5) From Dataset['M-L']['L-1']['Left']['J'], I get an array: float32 J(nkpt, ne, nnzs). How can I use this orbital current array? I guess the last dimension size nnzs corresponds to orbital pairs? But I cannot find how this last index could be interpreted.

6) From your lecture video, https://vimeo.com/218938151/07b01aaaf7, at time about 59:00, you mentioned transmission eigenvalue is calculated by TBTrans but need some other program to calculate and visualize the transmission eigenchannel. Could you give me some idea on how the eigenchannel can be calculated? Is there tutorial on this part?

Thank you very much! You are very kind and helpful!

Best,
Yuefei

Revision history for this message
Nick Papior (nickpapior) said :
#3

1) I only think this makes sense for a bulk calculation.

2) Yes. You can add another layer of the electrode to the device region for each of the electrodes and define a projection region on those layers. Then you can do two projections (one per electrode). Then simply follow what you do in 3 to get a projected transmission from eigenstates to other eigenstates.
Note that here you basically need to do some manual labor by pre-creating the Projection file (TBT.Projs.Init true), then edit the file to contain the correct eigenstates from the electrodes.

3) No it means that VL/VR are *small*. And no, you can also do projections for k-points.

4) Restate + 1j Imstate is the projection eigenstate (i.e. S^(1/2) | psi >). To only get |psi>, you need to do "TBT.Proj.M-L.States true" and then search Restates + 1j Imstates. Also whether there are values on specific orbitals depends on your orientation and how much atoms are out-of-plane etc. But again, when using the Lowdin transformation you can't be sure of their *physical* meaning.

5) You need to use sisl to get that information out. See here: http://zerothi.github.io/sisl/docs/latest/api-generated/sisl.io.tbtrans.tbtprojncSileTBtrans.html#sisl.io.tbtrans.tbtprojncSileTBtrans

6) Currently you can use Inelastica to get the real-space representation of the eigenchannels.

Revision history for this message
Yuefei Huang (yh46) said :
#4

Hello Nick,
Thank you for answering!

In your tbtrans manual, I guess there is some formatting problem with Eqn 13~17, I think they should be similar to Eqn 35 in paper "Improvements on non-equilibrium and transport Green function techniques: The next-generation transiesta". But ther might be some typo in the manual.

I have compiled Inelastica and it works well, thank you! I got some new questions these days.

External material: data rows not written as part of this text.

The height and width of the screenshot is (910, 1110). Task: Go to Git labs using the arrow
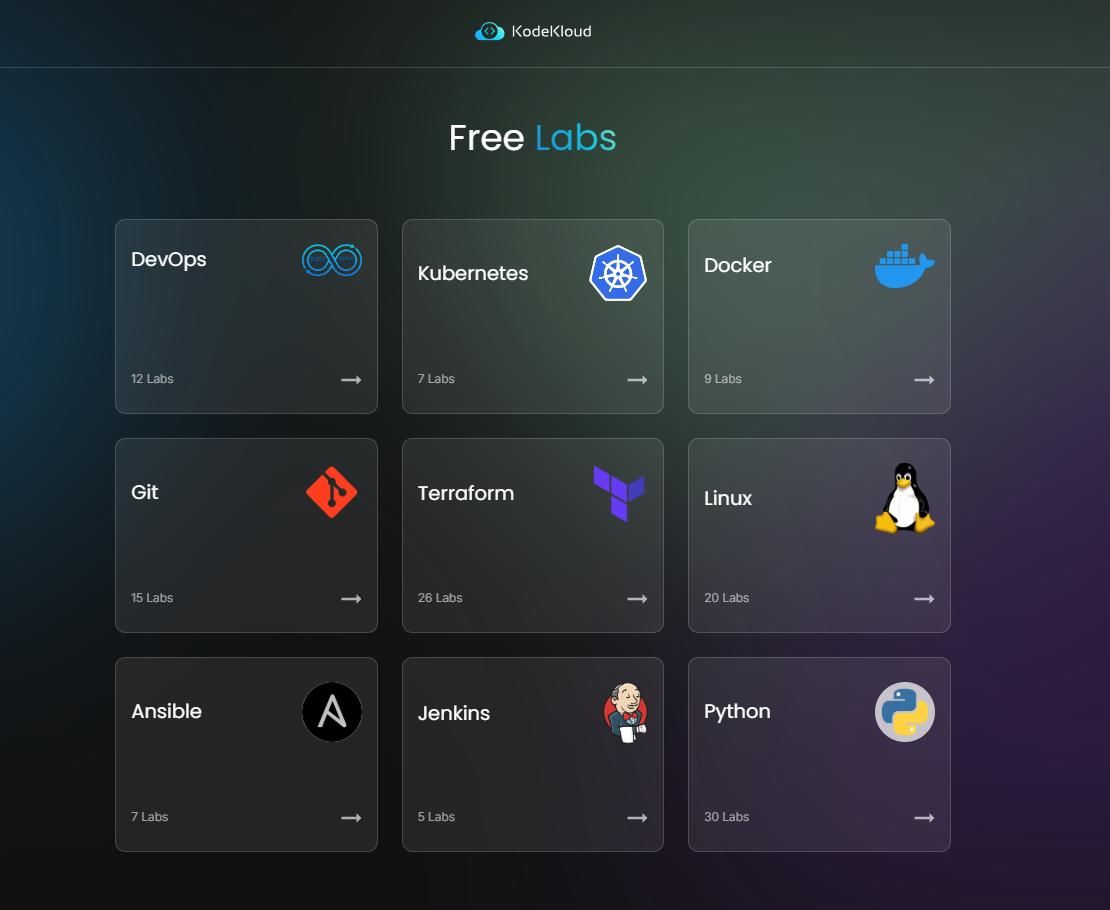point(351,599)
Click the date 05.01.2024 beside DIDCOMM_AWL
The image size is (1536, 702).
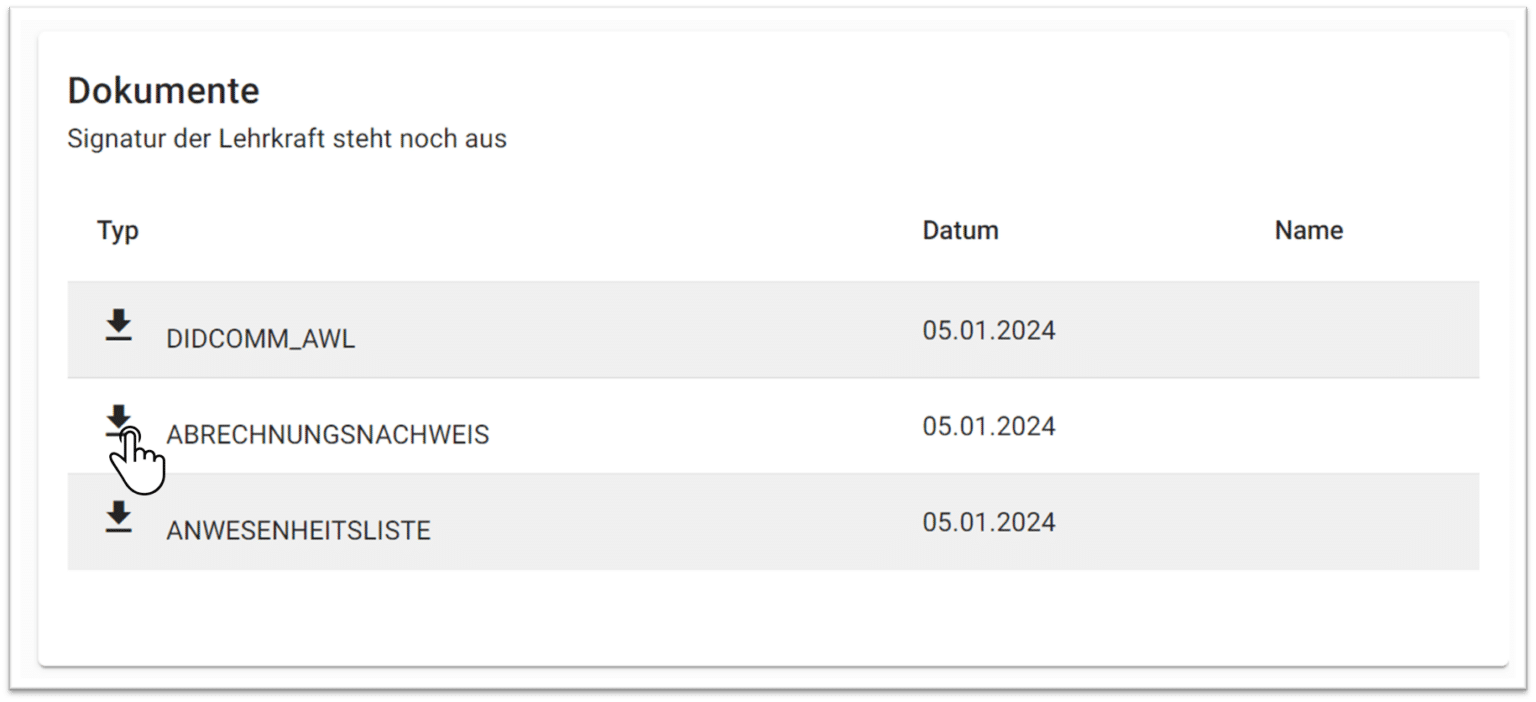(x=989, y=329)
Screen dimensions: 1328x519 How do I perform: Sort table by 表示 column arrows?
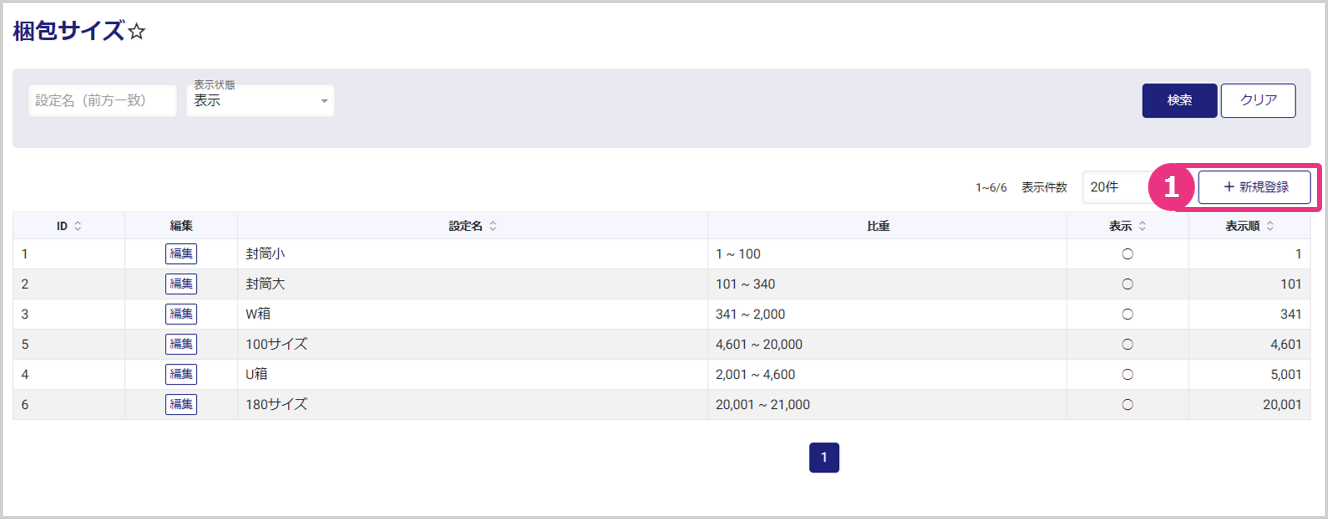coord(1142,226)
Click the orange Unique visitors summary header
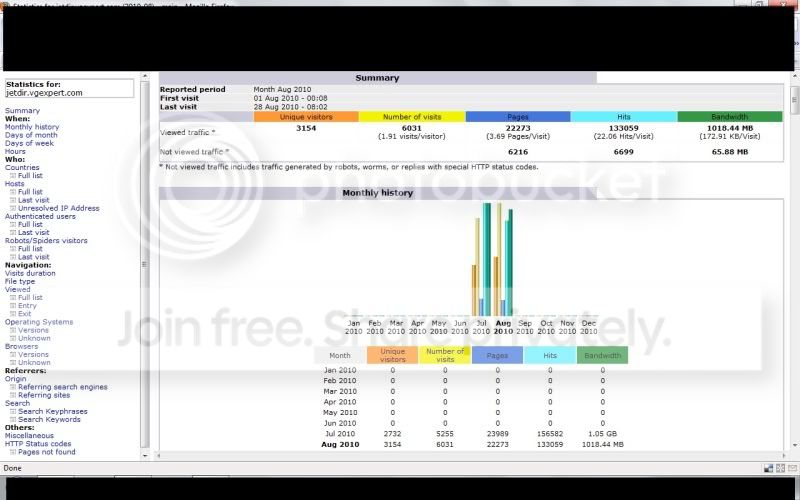The image size is (800, 500). pos(306,117)
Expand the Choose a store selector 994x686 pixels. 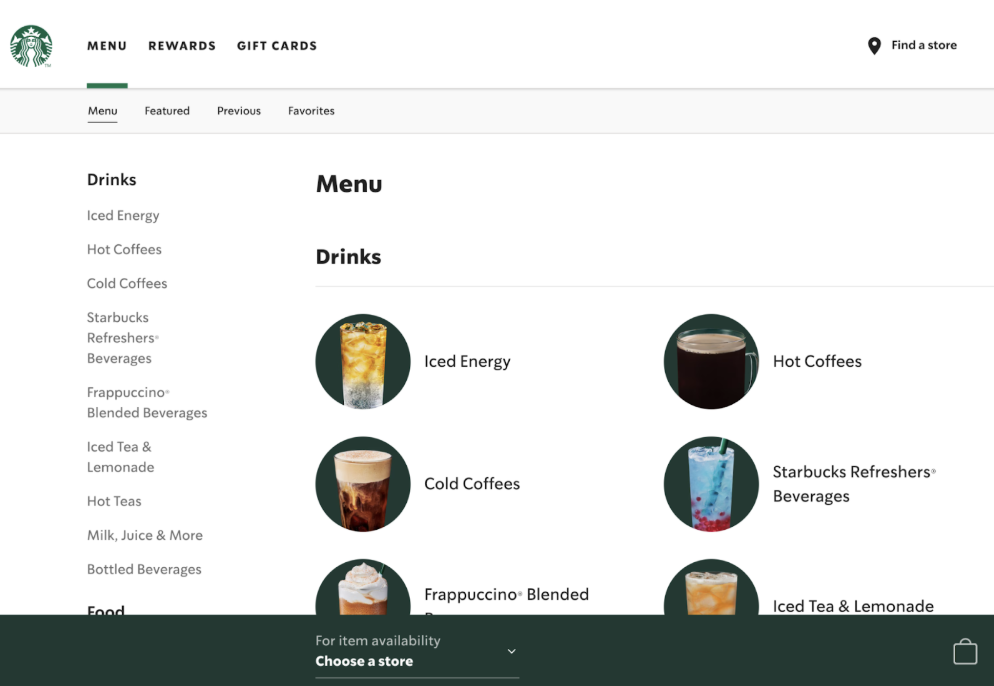(x=417, y=651)
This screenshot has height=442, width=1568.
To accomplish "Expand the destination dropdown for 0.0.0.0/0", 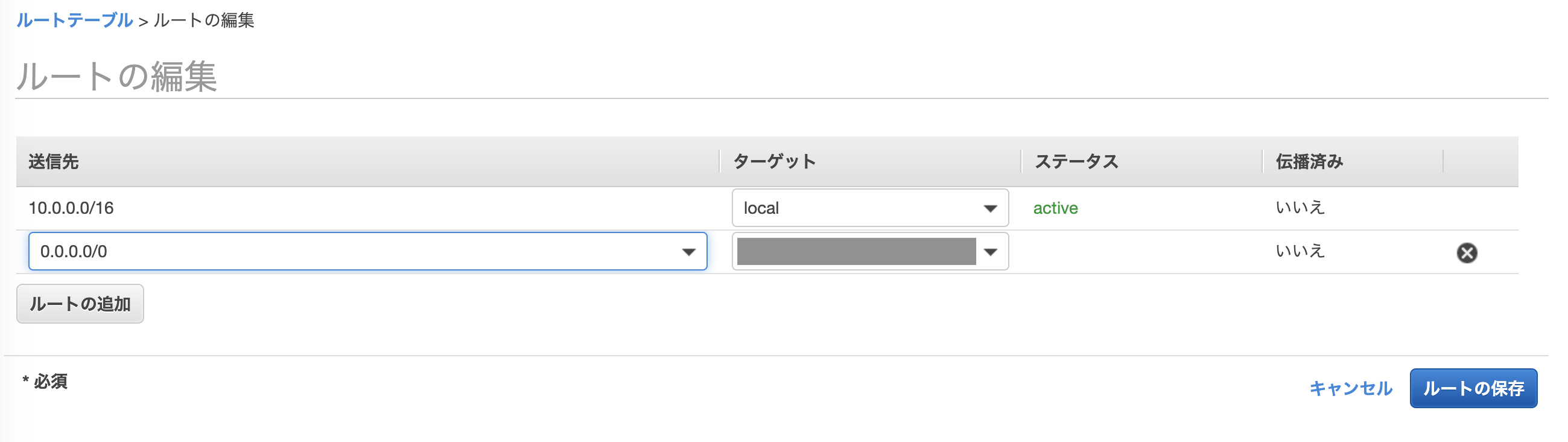I will [x=688, y=251].
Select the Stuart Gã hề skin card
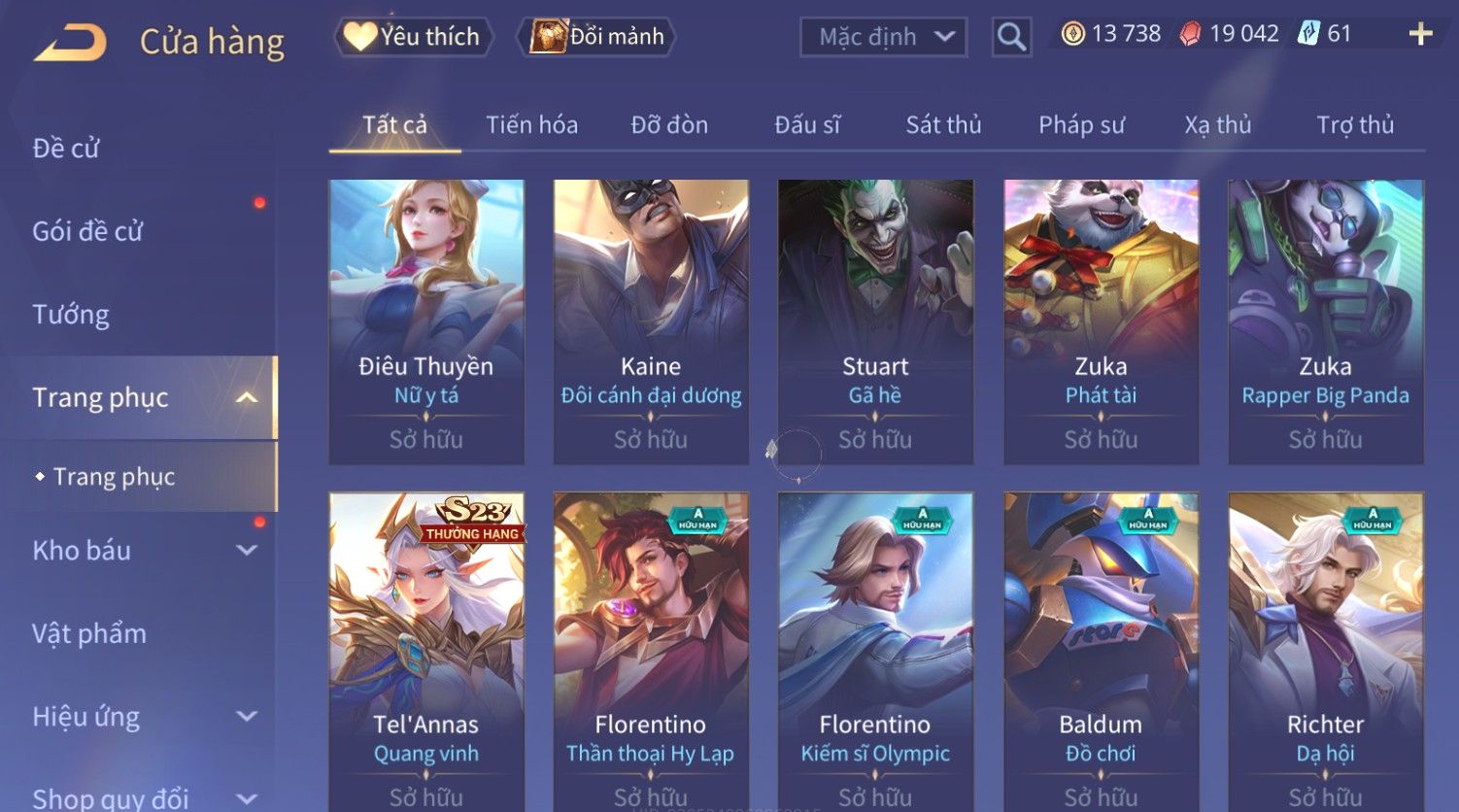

1. About plotting eigenchannel, I am asked to provide the SIESTA numbering of Device atoms. If I do not specify this, it plots the eigenchannel wavefunction on all atoms including the two electrodes. What is the meaning of this wave function if it is plotted on all atoms?

2. As I mentioned in previously I am doing a lateral junction of 2D material. The eigenchannel wavefunction plotted for all atoms, looks symmetric, as if the two ends of the Left-Device-Right system are connected periodically. Is it because the Hamiltonian and DM are solved periodically in transport direction? Is it possible to get the eigenchannel wavefunction like propagating bloch wave of Left + extension of left bloch wave in left side of junction in Device + transmitted wave on right side of junction in Device + transmitted wave in Right?

3. I am confused about relation between NEGF transmission and Landauer Buttiker picture. In NEGF Tr[Γ_L G Γ_R G] is used, while in Landauer it is Tr[tt], where t is the transmission matrix, hermitian sign not typed. In the paper 'Density-functional method for nonequilibrium electron transport' it is said t=sqrt(Γ)Gsqrt(Γ). My question is how these two matrices are related? t has a dimension of n_L X n_R, where n_L /n_R is the number of bloch states in left/right electrode. But sqrt(Γ)Gsqrt(Γ) has the dimension of n_D X n_D, n_D is the number of orbitals in Device region. They have different dimensions. How do understand their equality?

Thank you very much!

Revision history for this message
Nick Papior (nickpapior) said :
#5

Hi,

0. Thanks for catching this, indeed this was a typo! :)

1. Please direct any Inelastica questions to the Inelastica developers. :)

2. See 1. I don't fully know your system.

3. All equations are the same. All matrices has dimension n_D, however, Gamma matrices are just zero a lot of places and are thus typically only retained in a dimension n_L/n_R.